At our initial briefing when we first saw the GH5, all the DPReview writers present took it in turns and proceeded to do a series of double-takes as they held the camera to their eye. Despite being larger than the GH4's finder (0.76x magnification in 35mm terms, rather than 0.67x, means it's 13% larger in each dimension), the new finder gives a remarkably life-like image with no individual pixels being visible.
AF point joystick
|The GH5 is the latest camera to gain a joystick control on the rear of the body.|
Despite inheriting one of the best touchscreen/AF touchpad implementations on the market, Panasonic has added a focus point joystick to the GH5. This joystick can be used to navigate around 225 directly selectable points.

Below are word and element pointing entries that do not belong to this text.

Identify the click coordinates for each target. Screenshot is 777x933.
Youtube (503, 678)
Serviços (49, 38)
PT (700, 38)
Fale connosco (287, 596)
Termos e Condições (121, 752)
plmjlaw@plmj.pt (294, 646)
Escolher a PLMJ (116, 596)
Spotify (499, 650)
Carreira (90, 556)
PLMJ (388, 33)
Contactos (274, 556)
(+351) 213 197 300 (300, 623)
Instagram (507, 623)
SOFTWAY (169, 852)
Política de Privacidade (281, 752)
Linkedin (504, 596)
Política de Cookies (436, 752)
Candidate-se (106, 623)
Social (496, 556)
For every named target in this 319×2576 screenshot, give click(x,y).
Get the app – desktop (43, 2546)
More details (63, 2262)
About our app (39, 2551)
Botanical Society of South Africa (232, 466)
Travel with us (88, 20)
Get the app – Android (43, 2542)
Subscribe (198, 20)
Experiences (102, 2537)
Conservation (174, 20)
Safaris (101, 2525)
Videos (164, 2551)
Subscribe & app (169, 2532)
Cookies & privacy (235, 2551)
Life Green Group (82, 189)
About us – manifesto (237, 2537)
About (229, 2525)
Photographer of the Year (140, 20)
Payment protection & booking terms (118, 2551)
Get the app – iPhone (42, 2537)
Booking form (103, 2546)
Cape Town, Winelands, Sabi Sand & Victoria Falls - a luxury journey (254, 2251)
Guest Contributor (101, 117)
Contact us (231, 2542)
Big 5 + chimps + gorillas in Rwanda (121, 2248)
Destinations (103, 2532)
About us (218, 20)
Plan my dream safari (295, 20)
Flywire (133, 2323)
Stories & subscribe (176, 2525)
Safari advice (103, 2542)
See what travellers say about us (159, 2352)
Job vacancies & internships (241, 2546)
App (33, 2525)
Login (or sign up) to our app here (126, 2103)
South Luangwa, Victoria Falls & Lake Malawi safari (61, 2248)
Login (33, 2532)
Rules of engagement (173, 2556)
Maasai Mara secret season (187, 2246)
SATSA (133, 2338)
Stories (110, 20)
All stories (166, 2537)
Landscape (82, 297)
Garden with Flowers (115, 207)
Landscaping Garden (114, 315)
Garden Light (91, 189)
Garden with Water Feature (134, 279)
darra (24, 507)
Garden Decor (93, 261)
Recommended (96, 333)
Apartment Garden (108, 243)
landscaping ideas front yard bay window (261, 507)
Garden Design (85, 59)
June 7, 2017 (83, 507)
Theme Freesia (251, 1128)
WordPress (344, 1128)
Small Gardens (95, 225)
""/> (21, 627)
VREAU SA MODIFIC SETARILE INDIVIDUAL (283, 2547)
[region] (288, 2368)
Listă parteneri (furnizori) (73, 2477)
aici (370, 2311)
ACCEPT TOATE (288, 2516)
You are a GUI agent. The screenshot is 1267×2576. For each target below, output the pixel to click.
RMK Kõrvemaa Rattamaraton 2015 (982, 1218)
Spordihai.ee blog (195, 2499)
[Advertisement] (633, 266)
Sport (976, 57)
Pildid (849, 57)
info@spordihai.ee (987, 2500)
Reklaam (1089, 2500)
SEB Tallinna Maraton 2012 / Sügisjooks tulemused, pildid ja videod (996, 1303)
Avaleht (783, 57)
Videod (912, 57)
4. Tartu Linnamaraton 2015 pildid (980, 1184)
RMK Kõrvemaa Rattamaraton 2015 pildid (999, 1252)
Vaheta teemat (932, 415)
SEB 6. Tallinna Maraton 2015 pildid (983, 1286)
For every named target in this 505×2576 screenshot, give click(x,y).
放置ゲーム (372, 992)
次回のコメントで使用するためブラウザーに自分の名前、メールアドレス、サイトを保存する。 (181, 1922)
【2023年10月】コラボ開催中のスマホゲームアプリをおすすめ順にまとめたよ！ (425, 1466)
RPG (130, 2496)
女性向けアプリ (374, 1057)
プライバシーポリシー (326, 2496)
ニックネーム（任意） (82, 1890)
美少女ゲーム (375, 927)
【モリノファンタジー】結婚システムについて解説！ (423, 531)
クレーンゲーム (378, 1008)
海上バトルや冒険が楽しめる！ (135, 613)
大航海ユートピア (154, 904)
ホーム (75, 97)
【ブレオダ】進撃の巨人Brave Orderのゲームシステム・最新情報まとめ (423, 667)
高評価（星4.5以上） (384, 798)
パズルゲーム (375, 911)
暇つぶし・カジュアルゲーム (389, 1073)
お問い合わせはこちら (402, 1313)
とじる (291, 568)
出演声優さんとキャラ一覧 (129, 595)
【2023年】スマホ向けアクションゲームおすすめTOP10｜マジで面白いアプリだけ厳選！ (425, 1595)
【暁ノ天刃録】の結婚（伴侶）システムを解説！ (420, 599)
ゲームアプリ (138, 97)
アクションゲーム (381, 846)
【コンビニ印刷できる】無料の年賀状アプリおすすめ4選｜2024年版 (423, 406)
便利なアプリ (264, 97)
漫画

It's generally the case that touchscreens offer the fastest means of positioning an AF point, and Panasonic's pioneering touchpad AF system means this speed can be maintained when shooting with the camera to your eye. However, some photographers find the screen blocked when shooting with the camera in portrait orientation. The addition of a joystick overcomes this problem, as well as simply offering the user a choice.
Dual Card Slots
|The GH5 provides dual UHS II card slots that also support the new V60 speed class needed for 400Mbps video.|
The GH5 becomes the first in the series to offer dual SD card slots. These can be used in a number of ways and are designed to do more than just provide additional capacity (though that's not going to hurt, once 400Mbps video capture starts filling cards at 3GB per minute).
The camera provides several options for using these slots. To start, it can write to one slot then the other (including the ability to then hot-swap cards that have already been filled). Alternatively the camera can write to both slots simultaneously in order to create a backup copy. Finally, you can tell the camera to write stills (including the 4K/6K Photo mode images) to one card and video to the other.
Both slots support UHS II cards that have an additional row of contact pins. Both slots will support U3 class cards (guaranteed 30MB/s sustained read/write) but this will not be sufficient to dependably shoot the 50MB/s that 400Mbps video shooting requires. As such, both slots will also support the V60 protocol/speed class that guarantees 60MB/s sustained read/write, once such cards become widely available.
Auto ISO has been revamped in major ways: first, you can now set the minimum shutter speed threshold before the camera raises ISO, with an (albeit un-biasable) 'auto' setting. You can even add this 'Min Shutter Speed' setting to the custom 'My Menu' for quick access (though it remains un-assignable to a custom button).
Equally as important: the GH5 becomes the first Panasonic to allow the use of Auto ISO in manual exposure mode. It also maintains exposure compensation when doing so. This is true for both stills and video.
This means that you can set your shutter speed and aperture value and the camera will maintain its metered brightness level by adjusting the ISO. The ability to adjust exposure compensation means that you can adjust the brightness that the camera is trying to maintain.
The GH5 continues to use the same DMW-BLF19 battery as the GH4, which will be welcome news to any existing users. Battery life falls from 530 shots per charge to a rating of 410 shots per charge.